*** Supplied data

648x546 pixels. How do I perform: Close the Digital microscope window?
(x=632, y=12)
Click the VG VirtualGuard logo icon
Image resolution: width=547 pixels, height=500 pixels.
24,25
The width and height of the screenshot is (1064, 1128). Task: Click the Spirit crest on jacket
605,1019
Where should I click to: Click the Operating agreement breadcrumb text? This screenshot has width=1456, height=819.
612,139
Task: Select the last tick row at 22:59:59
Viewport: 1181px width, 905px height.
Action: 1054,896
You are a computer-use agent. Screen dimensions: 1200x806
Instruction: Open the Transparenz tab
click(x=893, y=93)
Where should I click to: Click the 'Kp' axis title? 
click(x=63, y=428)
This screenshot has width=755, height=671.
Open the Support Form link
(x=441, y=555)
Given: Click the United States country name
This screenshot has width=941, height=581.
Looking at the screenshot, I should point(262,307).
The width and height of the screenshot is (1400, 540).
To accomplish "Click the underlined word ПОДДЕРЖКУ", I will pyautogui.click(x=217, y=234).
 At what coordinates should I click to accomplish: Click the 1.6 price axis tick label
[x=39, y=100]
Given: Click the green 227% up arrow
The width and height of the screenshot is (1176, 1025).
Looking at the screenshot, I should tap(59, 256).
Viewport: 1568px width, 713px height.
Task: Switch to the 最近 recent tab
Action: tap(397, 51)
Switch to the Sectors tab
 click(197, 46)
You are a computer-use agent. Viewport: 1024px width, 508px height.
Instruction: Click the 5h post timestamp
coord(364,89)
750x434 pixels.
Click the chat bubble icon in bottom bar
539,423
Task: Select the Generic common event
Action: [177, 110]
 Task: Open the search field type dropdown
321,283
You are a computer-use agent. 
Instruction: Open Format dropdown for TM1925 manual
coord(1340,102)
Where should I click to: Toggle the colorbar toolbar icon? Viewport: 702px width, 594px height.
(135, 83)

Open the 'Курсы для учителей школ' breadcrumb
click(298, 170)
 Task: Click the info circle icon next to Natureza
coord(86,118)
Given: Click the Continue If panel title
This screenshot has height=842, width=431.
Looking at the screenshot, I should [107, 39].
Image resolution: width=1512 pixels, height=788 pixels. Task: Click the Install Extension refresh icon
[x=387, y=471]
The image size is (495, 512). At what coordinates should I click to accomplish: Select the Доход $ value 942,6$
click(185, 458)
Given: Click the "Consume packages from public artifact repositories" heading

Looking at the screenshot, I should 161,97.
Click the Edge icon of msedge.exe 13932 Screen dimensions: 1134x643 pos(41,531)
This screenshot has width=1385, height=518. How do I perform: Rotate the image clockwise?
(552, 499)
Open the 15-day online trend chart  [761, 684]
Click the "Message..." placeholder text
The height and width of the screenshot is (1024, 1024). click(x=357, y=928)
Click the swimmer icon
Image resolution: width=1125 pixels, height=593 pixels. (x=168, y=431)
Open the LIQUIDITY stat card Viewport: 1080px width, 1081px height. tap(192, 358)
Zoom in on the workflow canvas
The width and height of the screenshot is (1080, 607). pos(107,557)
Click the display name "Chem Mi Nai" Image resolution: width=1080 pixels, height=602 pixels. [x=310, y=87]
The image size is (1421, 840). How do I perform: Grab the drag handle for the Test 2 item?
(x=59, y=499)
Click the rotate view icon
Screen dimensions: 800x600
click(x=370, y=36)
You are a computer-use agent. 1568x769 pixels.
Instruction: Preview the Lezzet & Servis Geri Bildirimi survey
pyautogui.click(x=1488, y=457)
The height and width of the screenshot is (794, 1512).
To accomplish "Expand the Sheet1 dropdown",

******

**Aim of the exercise**
Retype the whole of the material word for word.

**Output for this exercise**
648x546 pixels. How do I perform: Close the Digital microscope window?
(x=632, y=12)
Click the VG VirtualGuard logo icon
Image resolution: width=547 pixels, height=500 pixels.
24,25
The width and height of the screenshot is (1064, 1128). Task: Click the Spirit crest on jacket
605,1019
Where should I click to: Click the Operating agreement breadcrumb text? This screenshot has width=1456, height=819.
612,139
Task: Select the last tick row at 22:59:59
Viewport: 1181px width, 905px height.
Action: 1054,896
You are a computer-use agent. Screen dimensions: 1200x806
Instruction: Open the Transparenz tab
click(x=893, y=93)
Where should I click to: Click the 'Kp' axis title? 
click(x=63, y=428)
This screenshot has width=755, height=671.
Open the Support Form link
(x=441, y=555)
Given: Click the United States country name
This screenshot has width=941, height=581.
Looking at the screenshot, I should point(262,307).
The width and height of the screenshot is (1400, 540).
To accomplish "Click the underlined word ПОДДЕРЖКУ", I will pyautogui.click(x=217, y=234).
 At what coordinates should I click to accomplish: Click the 1.6 price axis tick label
[x=39, y=100]
Given: Click the green 227% up arrow
The width and height of the screenshot is (1176, 1025).
Looking at the screenshot, I should tap(59, 256).
Viewport: 1568px width, 713px height.
Task: Switch to the 最近 recent tab
Action: tap(397, 51)
Switch to the Sectors tab
 click(197, 46)
You are a computer-use agent. Viewport: 1024px width, 508px height.
Instruction: Click the 5h post timestamp
coord(364,89)
750x434 pixels.
Click the chat bubble icon in bottom bar
539,423
Task: Select the Generic common event
Action: [177, 110]
 Task: Open the search field type dropdown
321,283
You are a computer-use agent. 
Instruction: Open Format dropdown for TM1925 manual
coord(1340,102)
Where should I click to: Toggle the colorbar toolbar icon? Viewport: 702px width, 594px height.
(135, 83)

Open the 'Курсы для учителей школ' breadcrumb
click(298, 170)
 Task: Click the info circle icon next to Natureza
coord(86,118)
Given: Click the Continue If panel title
This screenshot has height=842, width=431.
Looking at the screenshot, I should [107, 39].
Image resolution: width=1512 pixels, height=788 pixels. Task: Click the Install Extension refresh icon
[x=387, y=471]
The image size is (495, 512). At what coordinates should I click to accomplish: Select the Доход $ value 942,6$
click(185, 458)
Given: Click the "Consume packages from public artifact repositories" heading

Looking at the screenshot, I should 161,97.
Click the Edge icon of msedge.exe 13932 Screen dimensions: 1134x643 pos(41,531)
This screenshot has width=1385, height=518. How do I perform: Rotate the image clockwise?
(552, 499)
Open the 15-day online trend chart  [761, 684]
Click the "Message..." placeholder text
The height and width of the screenshot is (1024, 1024). click(x=357, y=928)
Click the swimmer icon
Image resolution: width=1125 pixels, height=593 pixels. (x=168, y=431)
Open the LIQUIDITY stat card Viewport: 1080px width, 1081px height. tap(192, 358)
Zoom in on the workflow canvas
The width and height of the screenshot is (1080, 607). pos(107,557)
Click the display name "Chem Mi Nai" Image resolution: width=1080 pixels, height=602 pixels. [x=310, y=87]
The image size is (1421, 840). How do I perform: Grab the drag handle for the Test 2 item?
(x=59, y=499)
Click the rotate view icon
Screen dimensions: 800x600
click(x=370, y=36)
You are a computer-use agent. 1568x769 pixels.
Instruction: Preview the Lezzet & Servis Geri Bildirimi survey
pyautogui.click(x=1488, y=457)
The height and width of the screenshot is (794, 1512).
To accomplish "Expand the Sheet1 dropdown",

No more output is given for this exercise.